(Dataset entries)
+++++

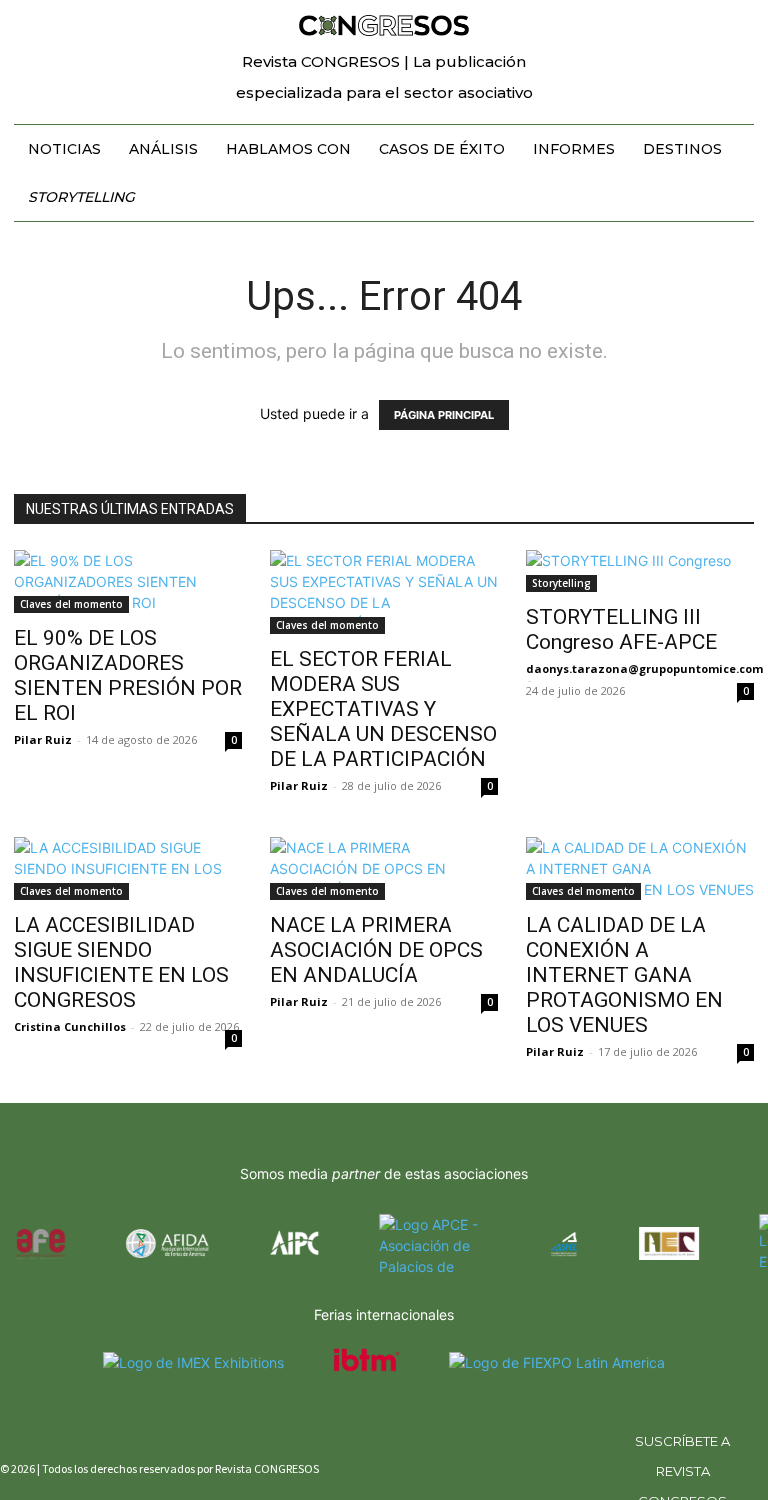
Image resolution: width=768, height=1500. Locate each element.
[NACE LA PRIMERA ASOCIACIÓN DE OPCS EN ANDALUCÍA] (384, 868)
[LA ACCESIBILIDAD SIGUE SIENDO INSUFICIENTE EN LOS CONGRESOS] (128, 868)
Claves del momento (71, 604)
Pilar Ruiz (43, 739)
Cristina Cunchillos (70, 1026)
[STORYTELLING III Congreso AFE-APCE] (640, 571)
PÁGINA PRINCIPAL (444, 415)
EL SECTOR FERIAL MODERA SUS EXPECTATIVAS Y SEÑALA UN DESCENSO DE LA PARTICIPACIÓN (383, 709)
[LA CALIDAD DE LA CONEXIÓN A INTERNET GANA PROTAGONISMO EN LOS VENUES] (640, 868)
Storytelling (561, 583)
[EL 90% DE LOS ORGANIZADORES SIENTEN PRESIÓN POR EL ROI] (128, 581)
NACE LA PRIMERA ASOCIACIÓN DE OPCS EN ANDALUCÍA (376, 950)
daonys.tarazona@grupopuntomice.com (644, 668)
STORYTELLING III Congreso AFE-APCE (621, 629)
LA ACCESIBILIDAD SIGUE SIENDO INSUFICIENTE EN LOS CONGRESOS (121, 962)
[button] (744, 24)
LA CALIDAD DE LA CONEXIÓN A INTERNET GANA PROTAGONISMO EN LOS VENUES (624, 975)
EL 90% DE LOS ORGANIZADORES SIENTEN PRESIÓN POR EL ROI (128, 675)
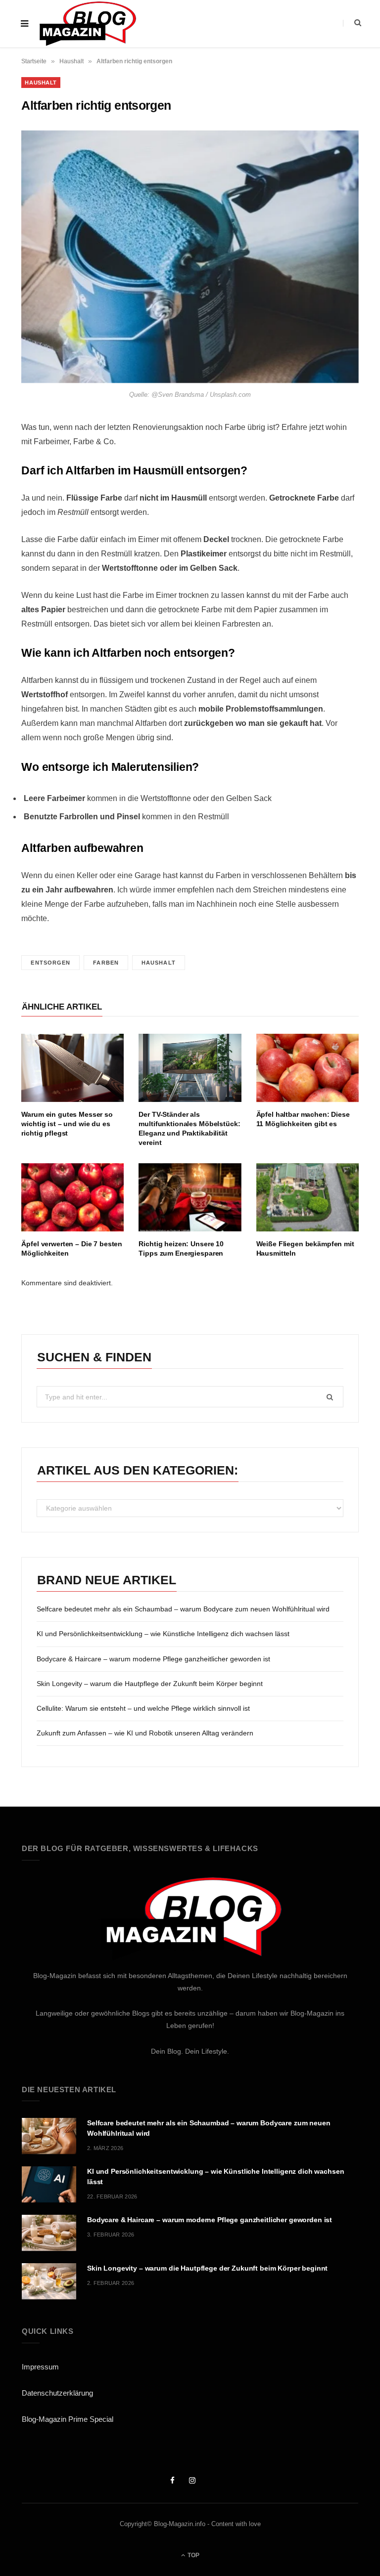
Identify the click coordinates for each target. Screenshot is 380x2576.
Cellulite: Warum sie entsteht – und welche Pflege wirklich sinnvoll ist (143, 1708)
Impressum (40, 2367)
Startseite (34, 61)
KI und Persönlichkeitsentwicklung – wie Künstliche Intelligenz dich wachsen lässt (163, 1634)
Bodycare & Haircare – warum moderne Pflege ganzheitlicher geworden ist (153, 1659)
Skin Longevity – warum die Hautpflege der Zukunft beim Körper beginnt (150, 1684)
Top (192, 2555)
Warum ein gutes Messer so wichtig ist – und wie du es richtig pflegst (67, 1123)
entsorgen (50, 963)
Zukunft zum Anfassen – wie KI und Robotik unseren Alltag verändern (145, 1733)
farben (106, 963)
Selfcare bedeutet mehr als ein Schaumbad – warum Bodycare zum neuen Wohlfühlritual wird (183, 1609)
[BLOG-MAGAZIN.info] (87, 23)
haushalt (159, 963)
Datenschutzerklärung (57, 2393)
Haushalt (71, 61)
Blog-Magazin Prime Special (67, 2419)
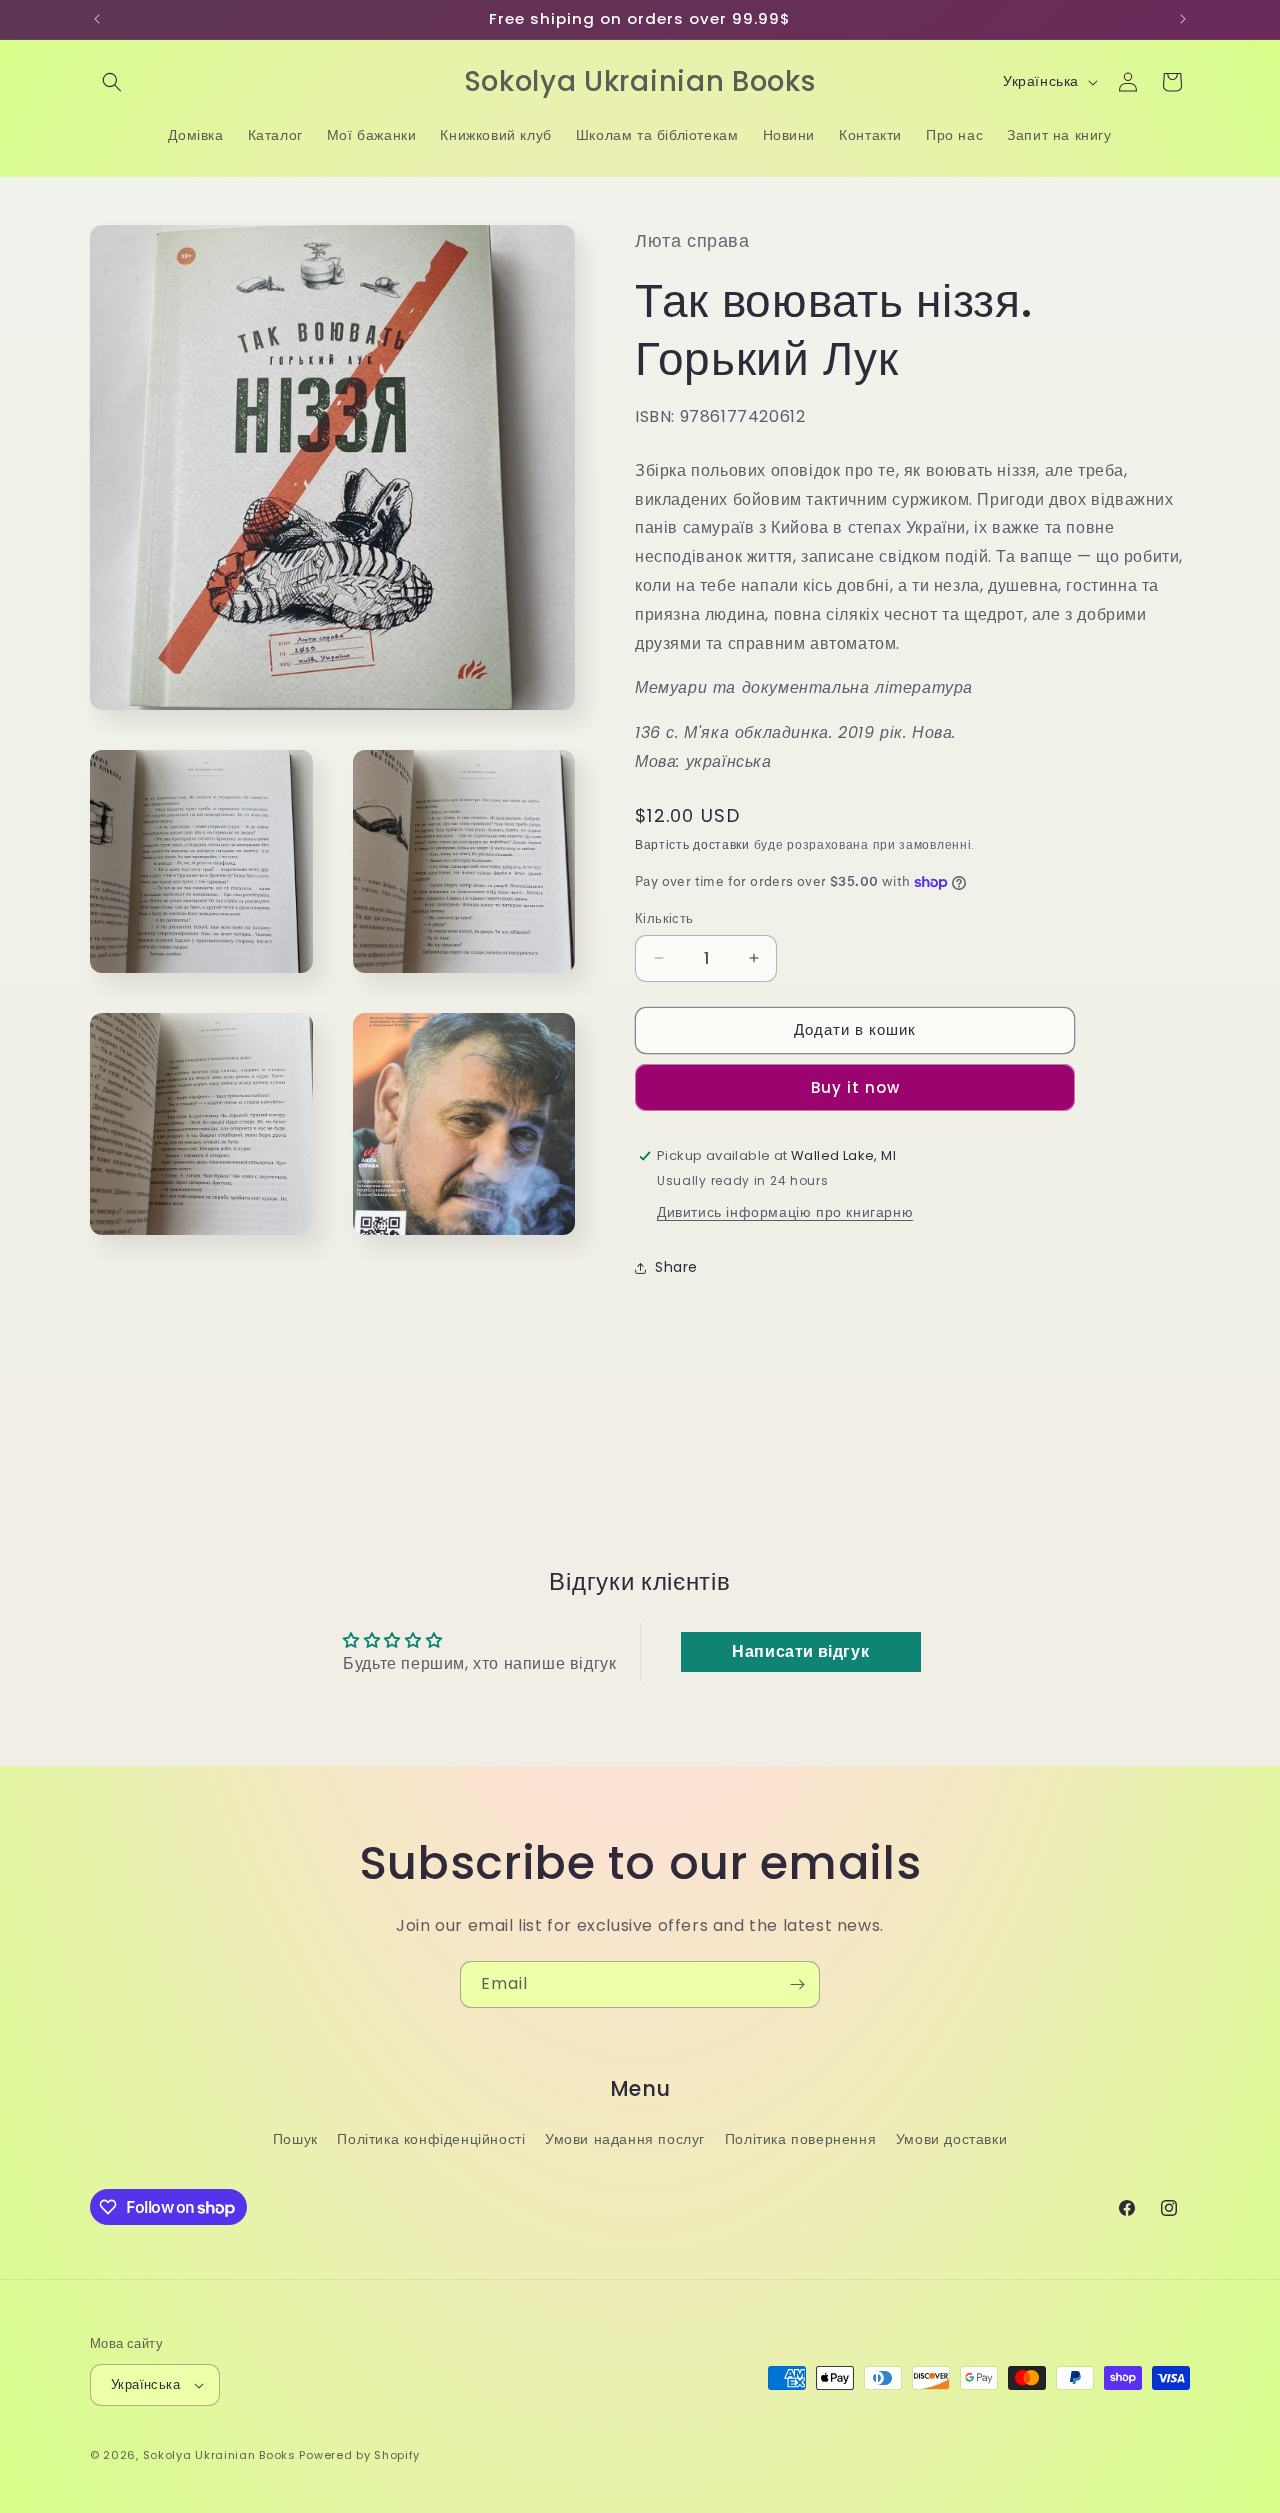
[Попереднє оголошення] (97, 19)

+++++

The lines holding the word "ANDALUCÍA" are the answer. Find them in the entries and copy them.

> [Result for this exercise]
[NACE LA PRIMERA ASOCIACIÓN DE OPCS EN ANDALUCÍA] (384, 868)
NACE LA PRIMERA ASOCIACIÓN DE OPCS EN ANDALUCÍA (376, 950)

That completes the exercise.